Another item on the “someday” list: learn to ride a motorcycle. Scott has ridden most of his life and lives to ride. I tried riding on his bike with him, but, as Austin Powers would say, “that’s not my bag, baby.” Control issues: Check.
For our anniversary last year, my gift to Scott was a promise to take the Learn to Ride* class to find out if I like riding my own bike any better. Fast forward to April. I took and passed the class and got the coveted “M” endorsement on my driver’s license. And a crappy new driver’s license photo to go with it.

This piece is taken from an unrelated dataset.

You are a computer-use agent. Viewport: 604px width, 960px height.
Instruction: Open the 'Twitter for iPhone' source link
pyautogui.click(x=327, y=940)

Long story short, I practiced riding Scott’s street-legal dirt bike for a while and then I bought my own bike. Not a little girly bike, either. A big, bad Harley Davidson Heritage Softail. It’s awesome. It’s still a little scary, but I’m definitely walking with a little more swagger these days. And learning a lot about motorcycle etiquette and rules of the road. Here are some of the things I’ve learned:
- Burning rubber doesn’t always mean leaving a trail of rubber on the road. Sometimes it means you’re squeezing the bike with your knees like you’re riding a barrel horse and the rubber sole of your boot is melting onto the tail pipe.
- That low, upside-down peace sign bikers give each other when passing? It means rubber-side down, or two wheels on the road, and is basically a signal to ride safely and one of camaraderie. A head nod is acceptable as well, particularly when you need to keep both hands on the handlebars. There are some very funny blogs out there about “the wave,” including one that teaches you how to not wave like a dork.
- A pat on the top of the helmet from a passing rider does not mean there’s something wrong with your helmet, so there’s no need to keep feeling around your helmet. Not that I did that. That would be silly. It means “heads up” because there’s something to watch out for up ahead. Sometimes it means there’s a speed trap ahead, but since I rarely hit the speed limit that’s not a big concern for me.
- Why don’t motorcyclists ride in the center of the lane? There are a couple of very good reasons for that. First, the center of the lane is where cars leak fluids and that gets slippery. Second, you’re more visible to oncoming traffic if you’re riding to the left of center. The hump in the center of the lane can also be tricky, unless it’s raining and then it’s a good place to be so that you can avoid water standing on either side.
- Riders look out for each other. I joined our local HOG (Harley Owners Group) chapter and attended my first meeting earlier this month. While the group looks pretty tough, the agenda included safe riding tips, hand signals to use when riding in a group and reports from the road captains who are in charge of keeping all riders safe on chapter rides. Robert’s Rules are followed. And there’s a lot of discussion about the best places to eat while on the road. All in all, a great group of people who encouraged me and made me feel welcome.
Why’d I do it? It’s definitely not something that came easily or without a lot of thought. The biggest reason was to be able to join Scott on his rides and give us a new way to spend time together, especially now that we have more time on our hands. It might also have something to do with turning 50 later this year and proving to myself that this old dog can still learn some new tricks.
I’ve put 800 miles on the bike. So far, so good. Stay tuned for posts about our rides around the state. Rubber-side down, my friends.
* If you are thinking about learning to ride, take the class. And always, always, always wear a helmet. Always.